Cette gouvernance est essentielle pour la filière, car elle va lui permettre de se positionner sur tous les grands enjeux du moment (la TVA, le contrat de filière, les normes, le bien-être animal au niveau européen…). La filière équine a besoin de parler d’une voix unique qui porte, et pour cela, elle doit s'appuyer sur un représentant unique et légitime (N.D.L.R. : ce sera le président de Bellaigue pour les six premiers mois). C'est une avancée majeure, car si nous regardons autour de nous, toutes les filières économiques s'organisent pour se doter d'une gouvernance.


• Vous êtes au cœur du processus. Visiblement, cela n'a pas été un long fleuve tranquille…

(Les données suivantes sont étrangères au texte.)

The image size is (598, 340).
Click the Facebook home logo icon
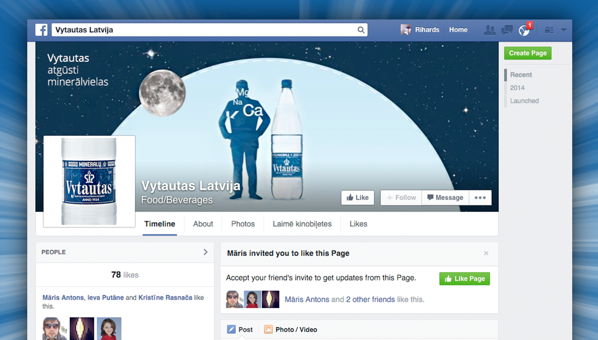[41, 30]
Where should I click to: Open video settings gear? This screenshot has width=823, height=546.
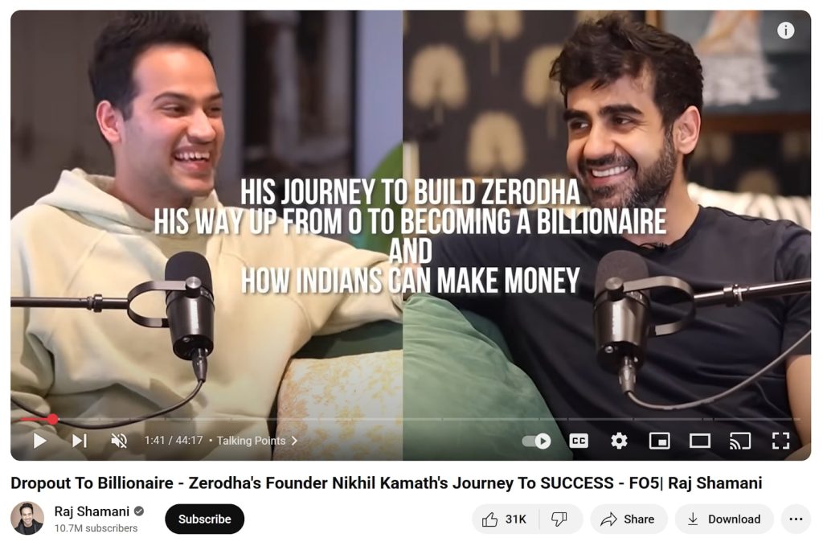pos(620,441)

L'organisation d'une filière - surtout quand elle est variée comme celle du cheval, avec tant de composantes - est forcément complexe. Ce n'est pas naturel de s’asseoir autour de la table pour discuter et tenter de mettre une stratégie commune en place. Il y a toujours des moments de flottement, chacun des acteurs ayant des enjeux qui lui sont propres. Soyons clairs, la gouvernance ne se focalisera que sur les sujets transversaux. On n'est pas du tout dans une tutelle, mais dans une organisation construite pour faire valoir la filière, notamment aux yeux des acteurs publics. La gouvernance est uniquement la voix de l'intérêt général de la filière, elle n'a en aucun cas vocation à se substituer aux décisions qui doivent être prises par les uns et les autres dans leur domaine respectif. Cette gouvernance, c'est l'assurance de plus d'efficacité et de fluidité dans les relations avec l'État.


• Quel sort a été réservé à l'amendement que vous avez déposé fin 2017 à propos de la révision de la taxation des jeux hippiques ?

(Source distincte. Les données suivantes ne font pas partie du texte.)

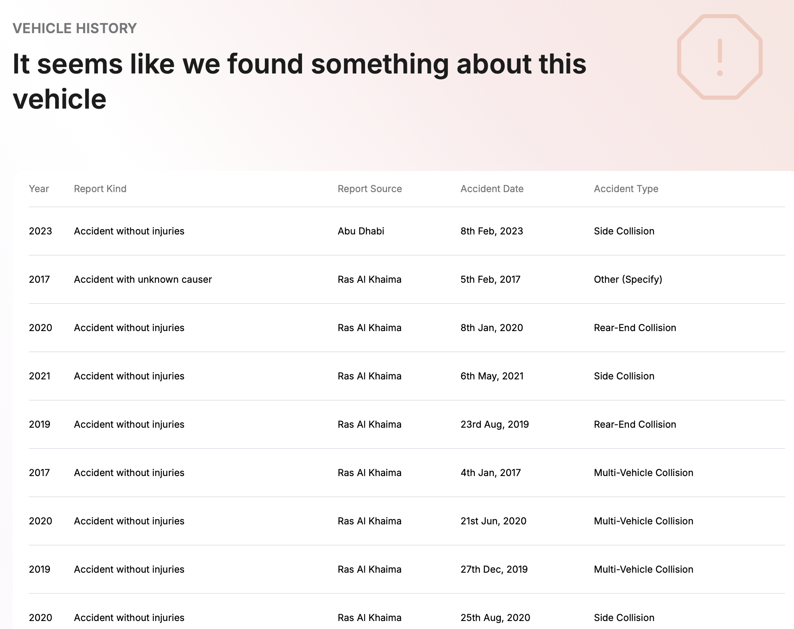Click the 25th Aug, 2020 accident date
This screenshot has height=629, width=794.
point(495,618)
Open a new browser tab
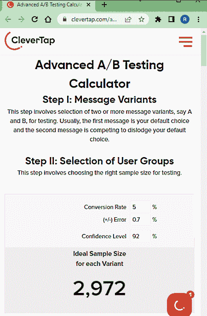The width and height of the screenshot is (207, 316). [x=104, y=5]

Malheureusement, cet amendement portant sur la taxation au niveau du Produit Brut des Jeux (PBJ) n'a pas été validé du côté de l'Assemblée Nationale. Parfois, dans la construction législative, il faut faire preuve de patience. à un moment, on met une pierre, puis il en vient une deuxième, une troisième, c'est comme cela qu'on construit un mur. L'amendement n'a pas été retoqué sur le fond, mais c'est l'impact budgétaire de ces éventuels changements d’assiettes qui n’est pas suffisamment appréhendé. Dans le cadre des relations du PMU avec Bercy, cet amendement et les différents rapports établis ont fait prendre conscience à l'État qu'il y avait quelque chose à revoir. Je pense que cela va finir par bouger.